The results are stored in the measurements/logs/ directory with the name of the test and a timestamp. Setting the number of iterations per run is useful to later compute means and standard deviations of the results. Note that the config file may set a DATTYPE that is not supported by the target hardware. In this case, the override option allows specifying a different value than the one in the config file. The following command is an example for running a benchmark in a distributed setting on a specific hardware configuration with one GPU, AVX-2 (DATTYPE=256) support, 10 iterations per run, SPLITROLES=1 (6 permutations), and PROCESS_NUM=2,4:

./measurements/run_config.py -p <party_id> -a <ip_address_a> -b <ip_address_b> -c <ip_address_c> -d <ip_address_d> -s 1 -g 1 -i 10 measurements/configs/<config_file>.conf --override DATTYPE=256 PROCESS_NUM=2,4

Finally, the results can be parsed using the parse_logs.py script. The script outputs a .csv table with the results of the benchmark and automatically computes useful stats such as the runtime in seconds, the size of messages sent and received in MB, and the throughput in Gbps.

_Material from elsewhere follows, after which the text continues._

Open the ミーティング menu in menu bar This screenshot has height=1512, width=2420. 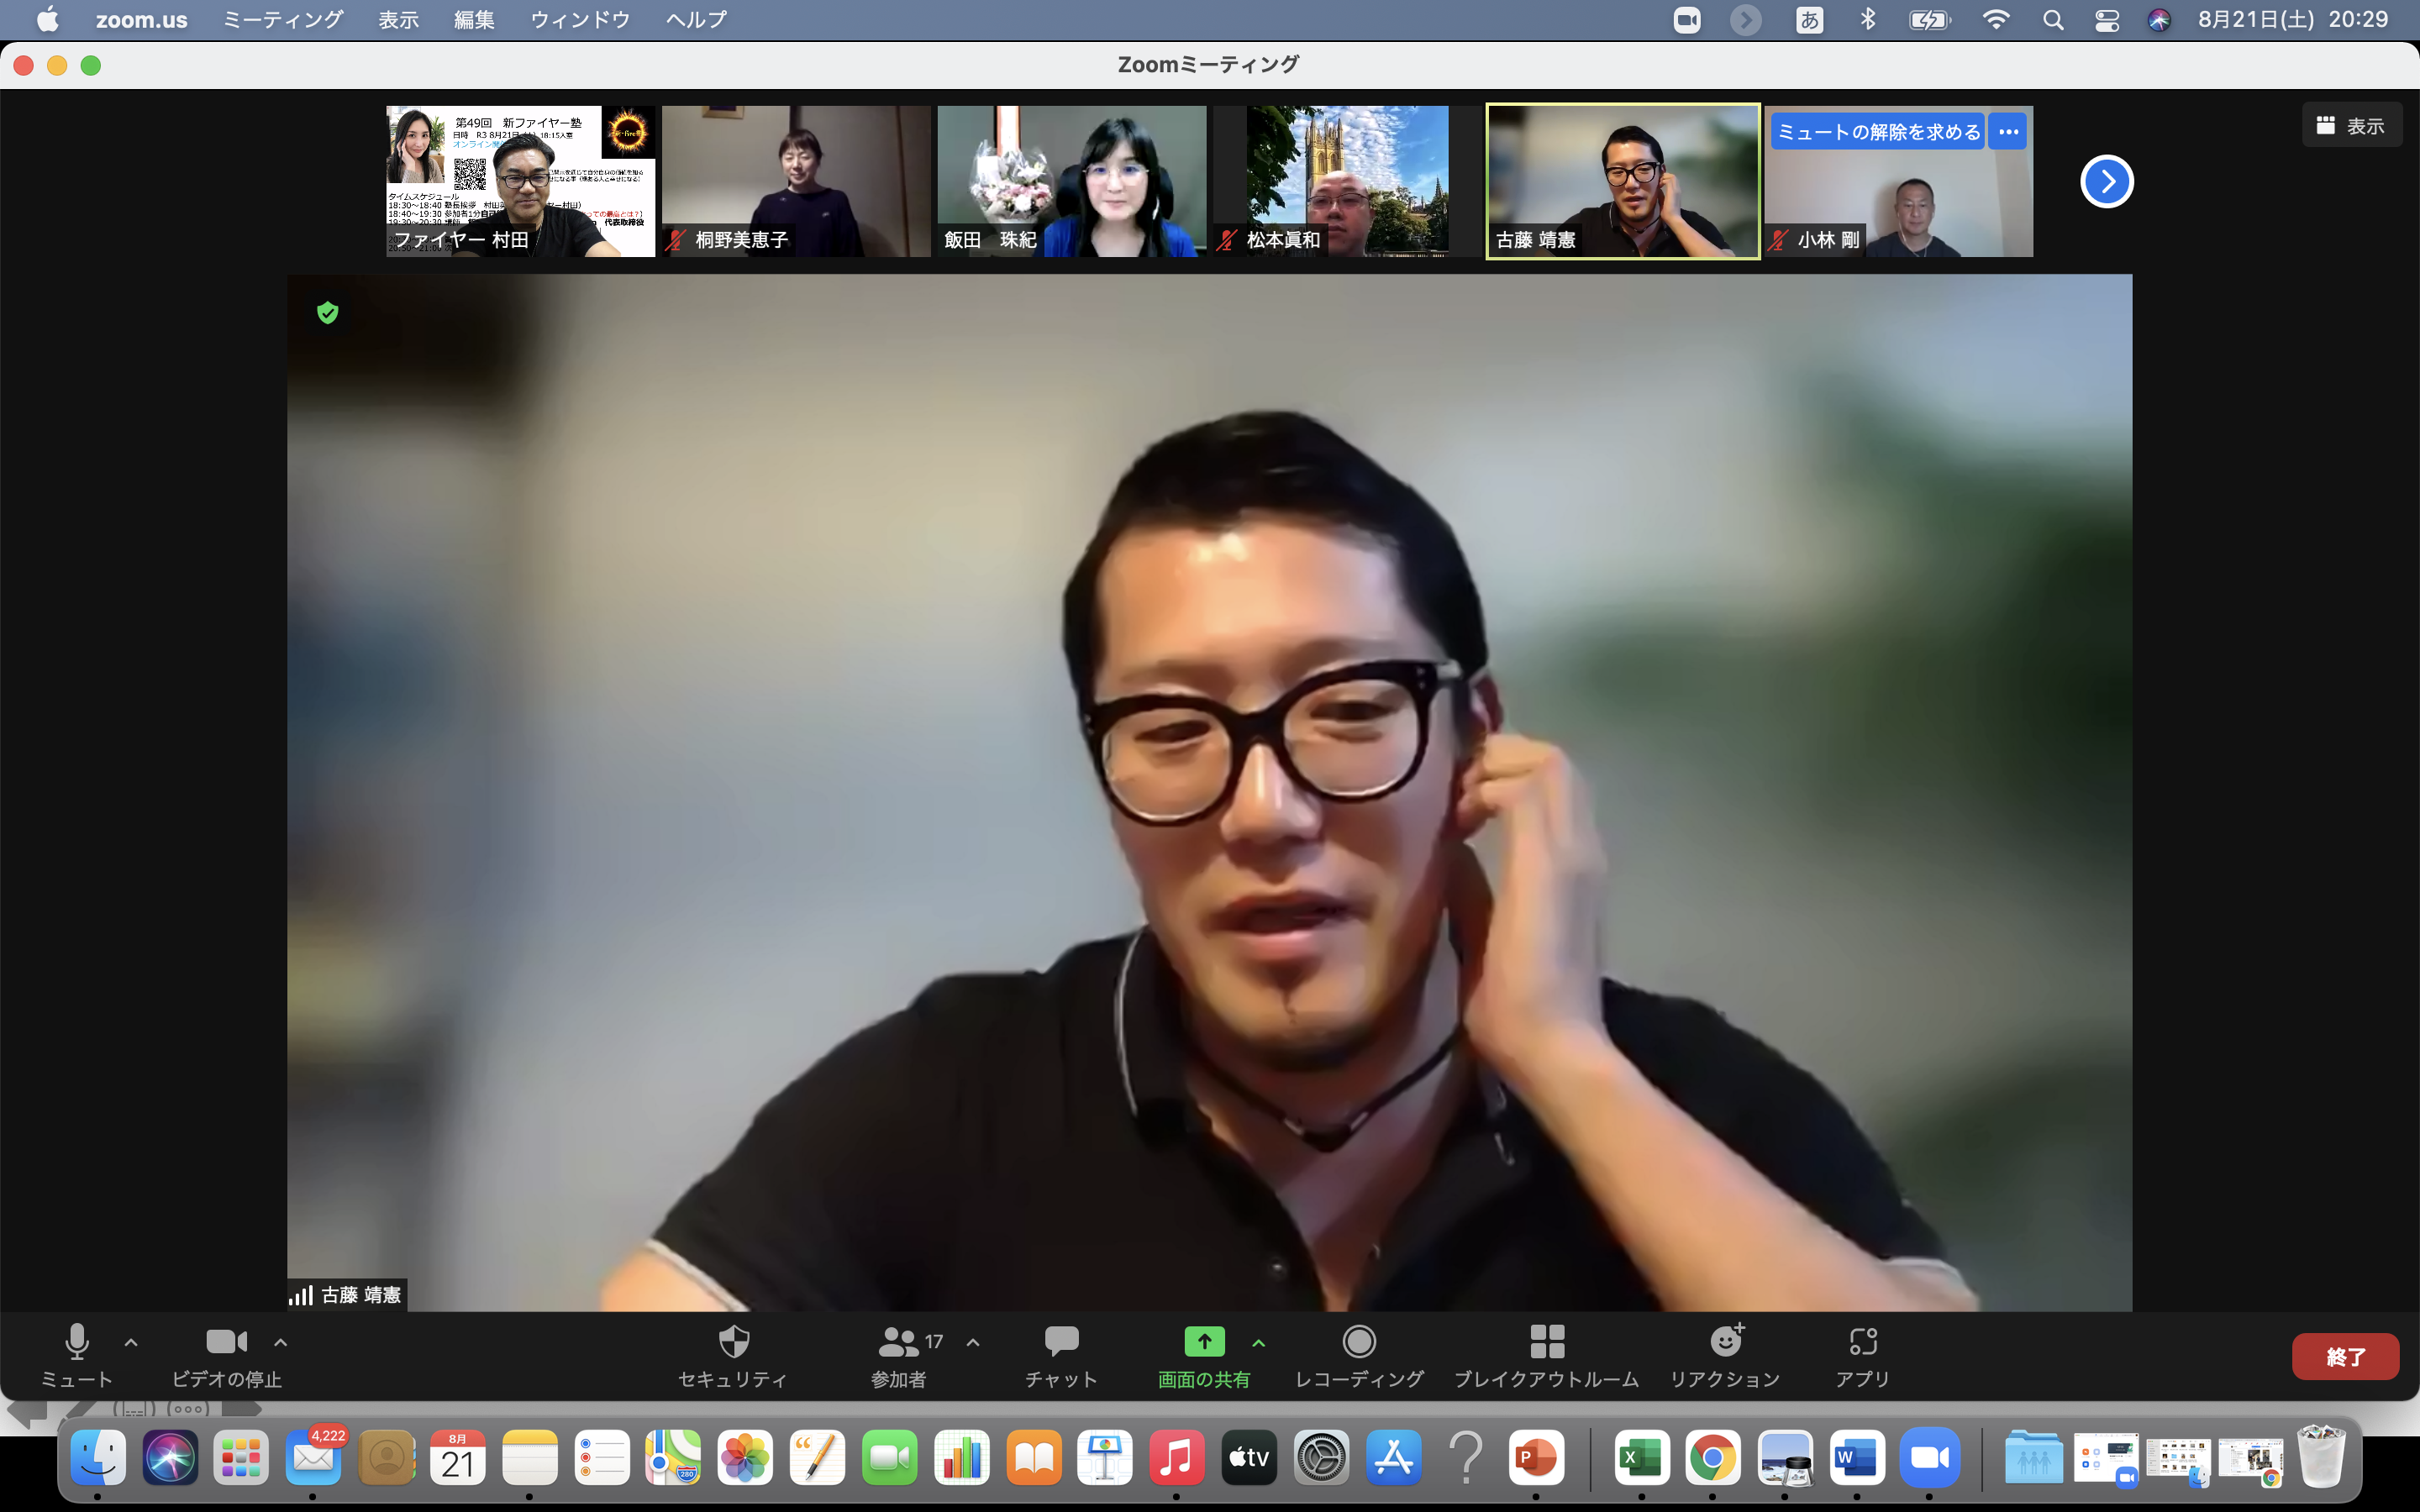click(x=282, y=20)
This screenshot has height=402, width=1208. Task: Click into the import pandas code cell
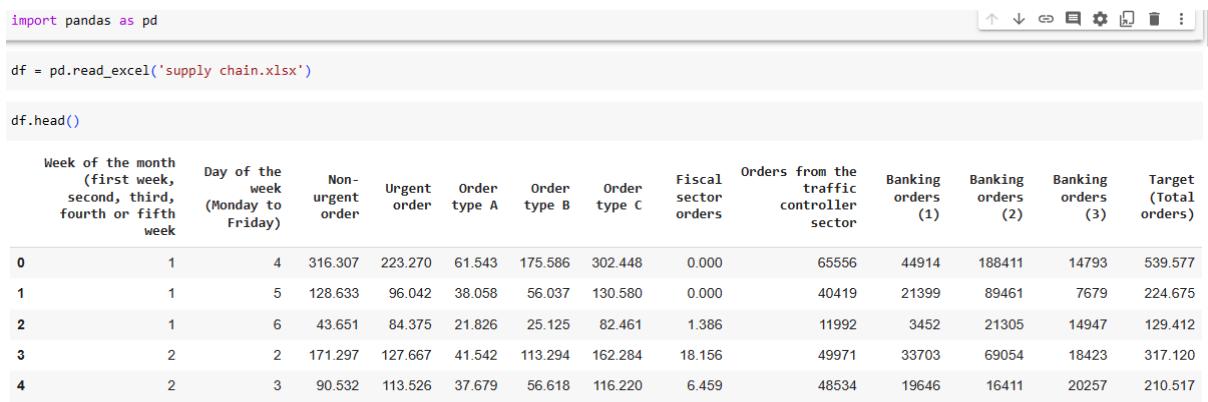pos(400,21)
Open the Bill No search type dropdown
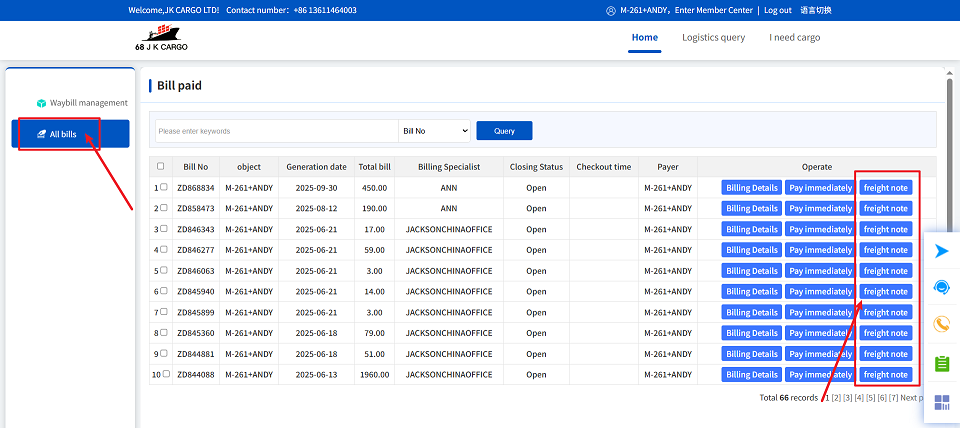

If applicable, the script also computes the number of operations per second, accuracy, and the number of tests that passed. To compute the number of operations per second, the .conf file needs to provide NUM_INPUTS, DATTYPE, and BITLENGTH to compute the formula from above automatically. The script can either be executed for a single log file or on a directory containing multiple log files.

./measurements/parse_logs.py measurements/logs/<log_file>.log

The neural network specific script parse_layers.py script collects statistics for each neural network layer and outputs a csv table with the results for each model. The script can be executed for a single log file or on a directory containing multiple log files. The run_pretrained.py executes all pretrained neural network models from Pygeon with different configurations regarding truncation, bitlength, and the number of fractional bits.